Kariong (/kærɪɒŋ/) is a locality of the Central Coast region of New South Wales, Australia west of Gosford along the Central Coast Highway. It is part of the local government area.

==History==
Kariong's first British settler was W.H. Parry in 1901. The Mt Penang Training School for Boys (later the Mount Penang Juvenile Justice Centre) was opened in 1911. Many of the boys came from the training ship Sobraon, which had been in Sydney Harbour before being condemned, as did former officer Basil Topple. The village of about fifteen families, mostly workers at the training school, was first called Kendall Heights, then Penang Mountain. The name Kariong was assigned in about 1947.

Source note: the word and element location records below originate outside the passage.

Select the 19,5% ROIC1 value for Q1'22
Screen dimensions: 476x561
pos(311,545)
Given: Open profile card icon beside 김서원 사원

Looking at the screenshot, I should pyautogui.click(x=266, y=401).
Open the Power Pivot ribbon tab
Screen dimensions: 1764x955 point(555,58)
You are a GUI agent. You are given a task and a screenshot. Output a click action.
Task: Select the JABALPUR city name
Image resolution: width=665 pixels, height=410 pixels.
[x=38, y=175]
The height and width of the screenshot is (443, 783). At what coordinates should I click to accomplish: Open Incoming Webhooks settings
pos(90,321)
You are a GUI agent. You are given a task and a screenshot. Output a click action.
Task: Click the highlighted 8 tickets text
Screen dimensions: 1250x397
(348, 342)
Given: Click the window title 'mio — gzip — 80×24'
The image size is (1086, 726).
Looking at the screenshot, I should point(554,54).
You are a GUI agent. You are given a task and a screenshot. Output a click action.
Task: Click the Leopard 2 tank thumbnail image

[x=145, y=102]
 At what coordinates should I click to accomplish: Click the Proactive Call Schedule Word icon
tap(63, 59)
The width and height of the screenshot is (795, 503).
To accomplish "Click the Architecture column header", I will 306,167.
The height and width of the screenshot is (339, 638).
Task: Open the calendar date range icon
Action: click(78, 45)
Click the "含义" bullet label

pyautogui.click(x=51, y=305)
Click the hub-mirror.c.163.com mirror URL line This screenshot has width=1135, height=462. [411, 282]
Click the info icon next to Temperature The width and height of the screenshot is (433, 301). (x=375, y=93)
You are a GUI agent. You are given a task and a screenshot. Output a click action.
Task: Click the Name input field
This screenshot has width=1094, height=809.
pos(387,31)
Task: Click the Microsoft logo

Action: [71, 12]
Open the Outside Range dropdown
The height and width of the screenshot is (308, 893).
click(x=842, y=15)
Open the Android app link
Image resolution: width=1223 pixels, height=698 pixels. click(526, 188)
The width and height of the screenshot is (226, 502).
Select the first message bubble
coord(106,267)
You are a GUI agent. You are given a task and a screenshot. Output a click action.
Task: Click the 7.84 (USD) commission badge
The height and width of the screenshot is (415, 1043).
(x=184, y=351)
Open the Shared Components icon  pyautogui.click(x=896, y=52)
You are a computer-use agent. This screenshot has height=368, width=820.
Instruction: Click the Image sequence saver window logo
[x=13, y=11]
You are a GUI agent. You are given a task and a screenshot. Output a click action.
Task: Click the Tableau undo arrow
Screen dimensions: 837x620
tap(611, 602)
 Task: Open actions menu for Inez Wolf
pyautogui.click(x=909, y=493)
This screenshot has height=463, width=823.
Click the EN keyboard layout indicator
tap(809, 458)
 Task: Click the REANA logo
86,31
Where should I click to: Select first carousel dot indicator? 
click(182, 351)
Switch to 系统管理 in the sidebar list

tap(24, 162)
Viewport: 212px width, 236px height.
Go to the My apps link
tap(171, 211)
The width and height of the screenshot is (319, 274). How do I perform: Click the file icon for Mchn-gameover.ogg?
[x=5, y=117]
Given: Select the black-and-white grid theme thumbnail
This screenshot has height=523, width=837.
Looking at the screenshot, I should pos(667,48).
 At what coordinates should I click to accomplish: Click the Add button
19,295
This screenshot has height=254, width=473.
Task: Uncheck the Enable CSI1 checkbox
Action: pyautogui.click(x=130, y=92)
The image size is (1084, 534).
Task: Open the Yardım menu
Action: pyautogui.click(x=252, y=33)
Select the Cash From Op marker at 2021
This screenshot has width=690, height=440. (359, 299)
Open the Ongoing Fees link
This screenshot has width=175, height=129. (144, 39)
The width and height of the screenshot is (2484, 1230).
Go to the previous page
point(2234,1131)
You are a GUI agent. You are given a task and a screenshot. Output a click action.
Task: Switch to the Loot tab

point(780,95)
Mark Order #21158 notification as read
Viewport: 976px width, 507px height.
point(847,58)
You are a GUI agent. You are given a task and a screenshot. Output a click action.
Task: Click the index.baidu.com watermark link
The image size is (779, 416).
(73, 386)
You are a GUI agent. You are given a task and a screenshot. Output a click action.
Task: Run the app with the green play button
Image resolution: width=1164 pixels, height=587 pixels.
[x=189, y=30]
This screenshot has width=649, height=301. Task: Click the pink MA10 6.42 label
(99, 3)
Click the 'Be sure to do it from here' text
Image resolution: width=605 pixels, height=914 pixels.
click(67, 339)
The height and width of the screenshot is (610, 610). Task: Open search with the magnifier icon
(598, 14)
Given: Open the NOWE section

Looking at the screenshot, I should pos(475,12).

Kariong Mountains High School opened in 2010 at Kariong.

===Etymology===
According to the Geographical Names Board, Kariong means "meeting place" in the local Aboriginal language.

==Geography==
Kariong's boundaries include a considerable section of the Brisbane Water National Park to the south, and the Mount Penang Parklands, with its native gardens. Kariong is considered the entry point to the Central Coast as it borders the Pacific Motorway M1. A visitor information centre for the Central Coast was once located just off the Central Coast Highway, near the entry to the Mount Penang Parklands but no longer exists.

==Population==
At the 2021 census, the population of Kariong was 6,485.
- Aboriginal and Torres Strait Islander people made up 4.2% of the population.
- 78.8% of people were born in Australia. The next most common countries of birth were England 4.4% and New Zealand 2.0%.
- 86.0% of people spoke only English at home.
- The most common responses for religion were No Religion 42.2%, Catholic 20.5% and Anglican 14.6%.

==Culture==

The NAISDA Dance College, a performing arts training college for Aboriginal and Torres Strait Islander people from all over Australia, is based in the Mount Penang Parklands in Kariong.

==Gosford glyphs==

The Gosford Glyphs, a group of around 300 carvings which appear similar to Egyptian hieroglyphs carved into two parallel sandstone walls, are located in the area. They were first reported in 1975 by Alan Dash, a local surveyor who had been visiting the area for seven years. These are now generally dismissed as a hoax.

== Transport ==
There are regular buses from Gosford to Kariong. The main bus routes that connect Gosford and Kariong are routes 33 and 34, operated by Busways.